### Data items
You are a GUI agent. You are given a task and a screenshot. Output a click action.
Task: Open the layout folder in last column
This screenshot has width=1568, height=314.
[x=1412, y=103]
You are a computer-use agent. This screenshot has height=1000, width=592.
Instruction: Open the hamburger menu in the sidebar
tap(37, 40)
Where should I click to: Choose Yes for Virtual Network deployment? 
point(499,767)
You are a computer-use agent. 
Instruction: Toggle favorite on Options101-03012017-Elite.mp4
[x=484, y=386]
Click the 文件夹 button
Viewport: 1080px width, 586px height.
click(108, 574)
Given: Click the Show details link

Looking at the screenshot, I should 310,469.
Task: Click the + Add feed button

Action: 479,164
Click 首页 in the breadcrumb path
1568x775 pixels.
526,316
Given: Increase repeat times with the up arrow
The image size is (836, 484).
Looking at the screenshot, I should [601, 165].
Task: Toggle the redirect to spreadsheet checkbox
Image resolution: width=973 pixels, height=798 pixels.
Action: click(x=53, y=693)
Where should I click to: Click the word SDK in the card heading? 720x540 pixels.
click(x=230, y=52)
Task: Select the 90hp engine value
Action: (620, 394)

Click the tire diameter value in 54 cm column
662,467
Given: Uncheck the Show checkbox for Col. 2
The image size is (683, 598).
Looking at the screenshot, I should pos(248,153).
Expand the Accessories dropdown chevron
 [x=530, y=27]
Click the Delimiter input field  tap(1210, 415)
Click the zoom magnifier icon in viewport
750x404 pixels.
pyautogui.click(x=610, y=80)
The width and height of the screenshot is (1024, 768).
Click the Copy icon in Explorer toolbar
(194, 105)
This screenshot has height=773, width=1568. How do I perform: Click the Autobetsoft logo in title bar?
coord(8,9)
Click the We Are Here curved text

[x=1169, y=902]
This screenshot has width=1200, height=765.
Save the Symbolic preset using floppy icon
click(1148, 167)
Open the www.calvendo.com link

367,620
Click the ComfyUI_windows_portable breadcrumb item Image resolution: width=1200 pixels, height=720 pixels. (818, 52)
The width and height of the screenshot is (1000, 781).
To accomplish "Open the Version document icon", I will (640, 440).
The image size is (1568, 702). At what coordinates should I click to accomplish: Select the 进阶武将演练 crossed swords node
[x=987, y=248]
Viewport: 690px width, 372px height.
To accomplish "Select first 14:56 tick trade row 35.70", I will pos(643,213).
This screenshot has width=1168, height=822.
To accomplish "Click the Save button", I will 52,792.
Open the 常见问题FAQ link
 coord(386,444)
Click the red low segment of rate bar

### WHAT THIS TASK INVOLVES
Show all lines above holding the word "checkbox".

### OUTPUT OF THE EXERCISE
Task: Toggle the redirect to spreadsheet checkbox
Given: Uncheck the Show checkbox for Col. 2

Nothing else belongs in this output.